- [Exercise instructions]: Lay out the records as a JSON list of strings with one string per line, beginning at the line that contains "coordinates (432, 252)." and stopping after the line that contains "(304, 451).". Omit blank lines, and include nothing outside that span.

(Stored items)

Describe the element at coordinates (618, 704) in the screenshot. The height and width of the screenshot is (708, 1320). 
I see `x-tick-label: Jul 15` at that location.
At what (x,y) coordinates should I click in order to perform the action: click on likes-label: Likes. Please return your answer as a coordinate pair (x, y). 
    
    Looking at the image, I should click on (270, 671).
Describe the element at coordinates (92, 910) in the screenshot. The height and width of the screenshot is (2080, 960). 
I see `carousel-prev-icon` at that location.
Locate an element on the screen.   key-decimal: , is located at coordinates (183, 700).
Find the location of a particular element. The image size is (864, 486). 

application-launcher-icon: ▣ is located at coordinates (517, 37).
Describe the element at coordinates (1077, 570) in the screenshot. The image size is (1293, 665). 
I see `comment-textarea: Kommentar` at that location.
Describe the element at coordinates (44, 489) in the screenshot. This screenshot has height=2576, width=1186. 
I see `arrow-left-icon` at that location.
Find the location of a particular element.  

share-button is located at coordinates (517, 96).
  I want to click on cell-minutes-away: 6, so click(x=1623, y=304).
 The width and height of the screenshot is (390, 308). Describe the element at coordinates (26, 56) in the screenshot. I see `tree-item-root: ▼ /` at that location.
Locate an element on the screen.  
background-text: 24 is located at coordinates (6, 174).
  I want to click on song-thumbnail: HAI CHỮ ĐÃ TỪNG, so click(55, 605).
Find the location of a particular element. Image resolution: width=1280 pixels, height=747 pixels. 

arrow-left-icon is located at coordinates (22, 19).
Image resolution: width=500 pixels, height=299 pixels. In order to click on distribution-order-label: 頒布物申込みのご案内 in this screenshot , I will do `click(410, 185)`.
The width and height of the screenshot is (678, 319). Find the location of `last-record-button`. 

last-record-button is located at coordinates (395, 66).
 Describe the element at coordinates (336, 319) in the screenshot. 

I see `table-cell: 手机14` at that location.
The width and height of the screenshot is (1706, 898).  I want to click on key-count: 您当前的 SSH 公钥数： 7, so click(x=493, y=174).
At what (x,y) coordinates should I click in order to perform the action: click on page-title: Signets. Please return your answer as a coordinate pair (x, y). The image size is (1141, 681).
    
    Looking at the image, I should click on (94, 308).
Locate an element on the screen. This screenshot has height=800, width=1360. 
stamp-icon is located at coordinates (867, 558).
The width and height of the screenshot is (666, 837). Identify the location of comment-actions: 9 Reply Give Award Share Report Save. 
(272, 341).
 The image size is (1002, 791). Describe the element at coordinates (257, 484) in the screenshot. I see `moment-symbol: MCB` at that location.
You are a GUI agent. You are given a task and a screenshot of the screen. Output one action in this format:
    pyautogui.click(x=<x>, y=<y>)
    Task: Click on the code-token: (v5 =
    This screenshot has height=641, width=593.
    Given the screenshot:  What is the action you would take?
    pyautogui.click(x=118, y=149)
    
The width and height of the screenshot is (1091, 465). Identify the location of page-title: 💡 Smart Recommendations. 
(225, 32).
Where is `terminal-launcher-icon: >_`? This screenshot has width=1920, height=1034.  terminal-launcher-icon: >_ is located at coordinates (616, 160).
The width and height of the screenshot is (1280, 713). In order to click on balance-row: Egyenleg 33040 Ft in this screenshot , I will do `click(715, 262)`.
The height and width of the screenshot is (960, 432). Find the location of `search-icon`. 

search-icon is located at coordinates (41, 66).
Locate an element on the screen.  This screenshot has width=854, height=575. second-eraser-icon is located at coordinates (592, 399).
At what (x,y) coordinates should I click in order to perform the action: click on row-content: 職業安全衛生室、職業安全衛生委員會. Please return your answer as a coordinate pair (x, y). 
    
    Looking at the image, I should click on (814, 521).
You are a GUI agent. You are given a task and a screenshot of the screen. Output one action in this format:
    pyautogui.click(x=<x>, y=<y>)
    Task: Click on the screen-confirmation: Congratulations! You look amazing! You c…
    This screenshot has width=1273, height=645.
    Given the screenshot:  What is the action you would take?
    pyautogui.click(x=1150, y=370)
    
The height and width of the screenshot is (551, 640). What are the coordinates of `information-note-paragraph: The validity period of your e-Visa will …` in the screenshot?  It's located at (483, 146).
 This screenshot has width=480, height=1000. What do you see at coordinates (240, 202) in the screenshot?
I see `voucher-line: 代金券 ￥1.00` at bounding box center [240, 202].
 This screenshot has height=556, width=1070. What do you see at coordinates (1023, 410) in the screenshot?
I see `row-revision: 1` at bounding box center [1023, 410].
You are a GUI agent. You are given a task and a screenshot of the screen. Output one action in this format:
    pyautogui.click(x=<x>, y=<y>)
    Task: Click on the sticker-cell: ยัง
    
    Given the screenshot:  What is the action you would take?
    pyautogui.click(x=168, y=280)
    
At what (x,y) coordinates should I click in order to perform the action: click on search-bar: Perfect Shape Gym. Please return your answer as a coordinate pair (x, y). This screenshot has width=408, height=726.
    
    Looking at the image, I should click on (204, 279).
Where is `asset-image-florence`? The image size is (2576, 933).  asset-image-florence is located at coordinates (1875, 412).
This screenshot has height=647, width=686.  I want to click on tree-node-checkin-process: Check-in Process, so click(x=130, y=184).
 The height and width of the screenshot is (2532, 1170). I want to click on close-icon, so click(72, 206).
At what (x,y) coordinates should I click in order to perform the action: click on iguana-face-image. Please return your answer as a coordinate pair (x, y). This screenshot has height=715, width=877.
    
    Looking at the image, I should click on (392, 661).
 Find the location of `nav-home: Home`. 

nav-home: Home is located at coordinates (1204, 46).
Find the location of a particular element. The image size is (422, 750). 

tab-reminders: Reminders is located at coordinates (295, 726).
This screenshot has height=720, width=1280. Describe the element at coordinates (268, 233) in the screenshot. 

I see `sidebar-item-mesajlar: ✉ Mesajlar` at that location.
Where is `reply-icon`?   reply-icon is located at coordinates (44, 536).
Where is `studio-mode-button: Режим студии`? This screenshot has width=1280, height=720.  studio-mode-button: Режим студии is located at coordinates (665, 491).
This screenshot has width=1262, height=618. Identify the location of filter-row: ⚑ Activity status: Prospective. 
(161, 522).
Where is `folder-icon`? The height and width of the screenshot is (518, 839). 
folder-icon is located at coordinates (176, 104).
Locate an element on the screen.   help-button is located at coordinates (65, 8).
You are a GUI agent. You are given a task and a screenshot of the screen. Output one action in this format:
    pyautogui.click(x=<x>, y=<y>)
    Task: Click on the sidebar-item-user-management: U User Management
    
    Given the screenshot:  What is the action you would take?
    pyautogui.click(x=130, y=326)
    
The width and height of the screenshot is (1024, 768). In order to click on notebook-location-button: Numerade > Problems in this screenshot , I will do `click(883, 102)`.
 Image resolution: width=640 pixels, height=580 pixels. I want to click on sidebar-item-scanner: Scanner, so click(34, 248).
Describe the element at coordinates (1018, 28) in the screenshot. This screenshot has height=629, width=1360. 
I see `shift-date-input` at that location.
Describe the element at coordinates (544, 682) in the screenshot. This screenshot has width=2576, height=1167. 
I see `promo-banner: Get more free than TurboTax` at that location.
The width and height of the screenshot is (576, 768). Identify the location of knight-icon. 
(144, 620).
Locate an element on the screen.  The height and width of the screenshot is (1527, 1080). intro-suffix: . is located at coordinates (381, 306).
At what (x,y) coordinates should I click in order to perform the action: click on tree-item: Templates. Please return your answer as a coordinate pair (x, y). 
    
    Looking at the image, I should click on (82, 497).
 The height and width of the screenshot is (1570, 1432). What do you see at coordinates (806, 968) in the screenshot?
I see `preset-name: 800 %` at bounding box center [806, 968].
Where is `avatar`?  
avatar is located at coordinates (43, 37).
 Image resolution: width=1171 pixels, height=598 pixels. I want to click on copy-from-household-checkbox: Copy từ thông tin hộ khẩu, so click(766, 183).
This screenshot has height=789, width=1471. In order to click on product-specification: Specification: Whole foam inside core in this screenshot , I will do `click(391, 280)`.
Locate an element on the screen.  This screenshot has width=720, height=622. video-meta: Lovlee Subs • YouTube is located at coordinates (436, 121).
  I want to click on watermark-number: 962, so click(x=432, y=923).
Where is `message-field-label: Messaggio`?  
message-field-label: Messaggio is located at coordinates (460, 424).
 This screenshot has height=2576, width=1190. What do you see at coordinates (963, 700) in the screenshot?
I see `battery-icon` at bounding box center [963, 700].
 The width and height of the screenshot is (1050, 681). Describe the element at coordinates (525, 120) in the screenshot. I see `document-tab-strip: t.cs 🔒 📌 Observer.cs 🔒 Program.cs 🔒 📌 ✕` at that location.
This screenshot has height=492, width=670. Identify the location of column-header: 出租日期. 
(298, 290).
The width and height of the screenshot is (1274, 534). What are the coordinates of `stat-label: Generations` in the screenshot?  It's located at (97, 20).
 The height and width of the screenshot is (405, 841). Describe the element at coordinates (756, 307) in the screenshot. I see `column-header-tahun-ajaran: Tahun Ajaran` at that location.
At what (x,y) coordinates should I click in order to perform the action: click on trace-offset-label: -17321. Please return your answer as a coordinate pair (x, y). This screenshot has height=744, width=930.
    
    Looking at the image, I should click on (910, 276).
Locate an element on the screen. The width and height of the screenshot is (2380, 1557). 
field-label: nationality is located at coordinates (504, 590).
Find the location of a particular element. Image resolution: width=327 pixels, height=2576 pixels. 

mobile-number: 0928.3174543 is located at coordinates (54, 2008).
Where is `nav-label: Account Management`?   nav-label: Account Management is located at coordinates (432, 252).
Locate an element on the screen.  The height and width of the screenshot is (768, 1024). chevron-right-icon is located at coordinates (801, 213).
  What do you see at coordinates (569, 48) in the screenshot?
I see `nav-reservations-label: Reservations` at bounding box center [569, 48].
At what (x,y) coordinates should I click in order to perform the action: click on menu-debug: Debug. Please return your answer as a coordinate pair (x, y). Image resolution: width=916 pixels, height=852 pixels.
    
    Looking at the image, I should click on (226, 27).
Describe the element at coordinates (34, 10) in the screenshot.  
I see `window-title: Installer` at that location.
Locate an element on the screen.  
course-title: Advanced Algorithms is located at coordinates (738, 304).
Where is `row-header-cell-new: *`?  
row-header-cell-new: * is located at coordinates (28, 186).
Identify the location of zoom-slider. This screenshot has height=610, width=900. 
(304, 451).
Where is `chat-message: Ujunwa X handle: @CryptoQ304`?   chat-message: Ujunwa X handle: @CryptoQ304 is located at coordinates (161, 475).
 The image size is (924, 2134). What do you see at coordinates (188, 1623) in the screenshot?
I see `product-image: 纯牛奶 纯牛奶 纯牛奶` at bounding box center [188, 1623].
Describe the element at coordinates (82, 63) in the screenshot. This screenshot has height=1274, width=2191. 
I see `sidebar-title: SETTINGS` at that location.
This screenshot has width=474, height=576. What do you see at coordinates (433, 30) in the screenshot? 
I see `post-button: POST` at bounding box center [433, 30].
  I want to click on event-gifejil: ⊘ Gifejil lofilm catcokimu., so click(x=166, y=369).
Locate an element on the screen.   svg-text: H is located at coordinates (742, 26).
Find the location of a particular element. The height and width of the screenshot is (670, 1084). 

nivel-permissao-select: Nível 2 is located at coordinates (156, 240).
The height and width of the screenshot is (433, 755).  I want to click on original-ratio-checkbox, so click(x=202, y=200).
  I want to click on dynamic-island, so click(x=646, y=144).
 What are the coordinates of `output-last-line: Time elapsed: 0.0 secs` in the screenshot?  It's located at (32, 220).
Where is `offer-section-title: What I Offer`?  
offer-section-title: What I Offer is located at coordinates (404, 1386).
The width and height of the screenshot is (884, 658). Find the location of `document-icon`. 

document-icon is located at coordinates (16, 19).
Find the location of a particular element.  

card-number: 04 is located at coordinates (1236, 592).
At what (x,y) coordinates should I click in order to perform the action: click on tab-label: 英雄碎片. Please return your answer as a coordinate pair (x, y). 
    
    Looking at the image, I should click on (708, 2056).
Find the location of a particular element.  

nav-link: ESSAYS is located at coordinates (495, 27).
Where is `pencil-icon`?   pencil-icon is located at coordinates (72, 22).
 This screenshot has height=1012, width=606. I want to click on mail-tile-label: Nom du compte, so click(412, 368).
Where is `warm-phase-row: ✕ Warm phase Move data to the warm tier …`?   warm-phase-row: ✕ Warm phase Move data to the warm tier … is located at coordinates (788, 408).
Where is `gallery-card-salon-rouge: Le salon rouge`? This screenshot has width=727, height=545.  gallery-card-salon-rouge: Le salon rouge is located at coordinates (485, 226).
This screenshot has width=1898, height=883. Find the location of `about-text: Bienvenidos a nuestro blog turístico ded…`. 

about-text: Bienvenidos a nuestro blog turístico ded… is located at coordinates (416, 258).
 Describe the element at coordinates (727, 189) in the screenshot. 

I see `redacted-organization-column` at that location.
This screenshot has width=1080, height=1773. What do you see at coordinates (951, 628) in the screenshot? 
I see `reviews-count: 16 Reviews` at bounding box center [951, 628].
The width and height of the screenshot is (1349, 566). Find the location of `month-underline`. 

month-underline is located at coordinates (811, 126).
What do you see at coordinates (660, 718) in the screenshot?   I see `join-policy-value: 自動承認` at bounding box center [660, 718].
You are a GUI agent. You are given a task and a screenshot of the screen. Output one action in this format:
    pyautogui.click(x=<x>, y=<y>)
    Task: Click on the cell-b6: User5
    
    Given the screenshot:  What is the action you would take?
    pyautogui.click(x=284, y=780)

- [Your response]:
[
  "Where is `nav-label: Account Management`?   nav-label: Account Management is located at coordinates (432, 252).",
  "Locate an element on the screen.  The height and width of the screenshot is (768, 1024). chevron-right-icon is located at coordinates (801, 213).",
  "  What do you see at coordinates (569, 48) in the screenshot?",
  "I see `nav-reservations-label: Reservations` at bounding box center [569, 48].",
  "At what (x,y) coordinates should I click in order to perform the action: click on menu-debug: Debug. Please return your answer as a coordinate pair (x, y). Image resolution: width=916 pixels, height=852 pixels.",
  "    Looking at the image, I should click on (226, 27).",
  "Describe the element at coordinates (34, 10) in the screenshot.  ",
  "I see `window-title: Installer` at that location.",
  "Locate an element on the screen.  ",
  "course-title: Advanced Algorithms is located at coordinates (738, 304).",
  "Where is `row-header-cell-new: *`?  ",
  "row-header-cell-new: * is located at coordinates (28, 186).",
  "Identify the location of zoom-slider. This screenshot has height=610, width=900. ",
  "(304, 451)."
]